I have some direct experience with cockroaches.  I was serving as an 18 year old volunteer social worker in the inner city of Norfolk, Virginia when the story below occurred.


COCKROACHES AND THE PRAYING MANTIS

When Bob and Lynn and I moved into our house in Norfolk we discovered incredible numbers of cockroaches. Many of them lived under a cupboard. When we turned it over we did a war dance and dispatched many, many little beasts.

I found a very large 

praying mantis a week later. I
had read that the Chinese released praying mantis in their homes to control bugs. So I released my fine large green mantis in our home.I did not see Mr. Mantis for a couple of weeks. I hoped he was doing his duty, eating our roaches. Then I forgot about him.

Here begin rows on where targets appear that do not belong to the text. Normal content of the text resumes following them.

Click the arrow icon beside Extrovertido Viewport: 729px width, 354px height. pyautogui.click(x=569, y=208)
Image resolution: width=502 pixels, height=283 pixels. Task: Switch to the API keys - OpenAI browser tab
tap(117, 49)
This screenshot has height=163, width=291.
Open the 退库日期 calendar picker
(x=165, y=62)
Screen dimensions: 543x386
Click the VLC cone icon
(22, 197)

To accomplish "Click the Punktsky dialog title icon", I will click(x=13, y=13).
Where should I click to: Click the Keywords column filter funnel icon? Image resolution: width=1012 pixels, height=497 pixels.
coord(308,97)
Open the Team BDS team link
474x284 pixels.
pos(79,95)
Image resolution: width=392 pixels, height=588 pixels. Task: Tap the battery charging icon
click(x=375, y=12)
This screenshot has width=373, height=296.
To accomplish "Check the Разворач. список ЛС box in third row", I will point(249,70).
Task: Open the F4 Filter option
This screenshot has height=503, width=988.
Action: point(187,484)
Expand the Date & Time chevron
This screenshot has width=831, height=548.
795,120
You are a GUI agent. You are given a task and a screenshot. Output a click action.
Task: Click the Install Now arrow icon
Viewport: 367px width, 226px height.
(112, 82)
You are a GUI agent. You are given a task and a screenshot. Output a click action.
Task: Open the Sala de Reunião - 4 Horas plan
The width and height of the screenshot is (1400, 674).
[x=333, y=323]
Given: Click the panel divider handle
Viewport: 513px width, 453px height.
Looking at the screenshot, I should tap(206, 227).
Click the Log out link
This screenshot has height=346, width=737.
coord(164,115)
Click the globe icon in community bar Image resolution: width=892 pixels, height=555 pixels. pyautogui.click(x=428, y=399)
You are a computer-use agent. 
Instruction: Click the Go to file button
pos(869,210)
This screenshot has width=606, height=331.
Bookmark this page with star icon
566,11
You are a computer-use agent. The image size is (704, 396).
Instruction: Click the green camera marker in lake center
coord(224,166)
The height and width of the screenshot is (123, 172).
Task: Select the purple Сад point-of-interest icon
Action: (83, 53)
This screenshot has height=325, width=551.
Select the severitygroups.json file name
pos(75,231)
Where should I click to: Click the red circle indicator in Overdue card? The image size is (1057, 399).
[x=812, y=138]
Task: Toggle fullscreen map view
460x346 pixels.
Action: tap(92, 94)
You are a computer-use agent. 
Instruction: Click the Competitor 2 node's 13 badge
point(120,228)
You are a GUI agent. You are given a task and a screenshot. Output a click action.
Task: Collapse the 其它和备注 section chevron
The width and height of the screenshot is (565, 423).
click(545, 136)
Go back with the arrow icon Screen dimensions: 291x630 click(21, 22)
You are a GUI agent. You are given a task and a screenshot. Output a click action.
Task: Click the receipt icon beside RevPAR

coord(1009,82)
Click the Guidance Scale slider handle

Pastor Deramis came over to our home one time, bringing his very proper and dignified wife with him. They sat at our kitchen table. Mrs. Deramis was clearly a little concerned with being in our less than palatial home, but she was trying hard. 

Just then, woudn't you know it, Mr. Mantis flew out and landed on Mrs. Deramis shoulder. She was horrified. I knocked it from her shoulder.



Mrs. Deramis handled it as well as could be expected after I explained that it was just in our home to keep the cockroaches down.

Little did I realize that I could have started a profitable cockroach farm right there in my home in Norfolk.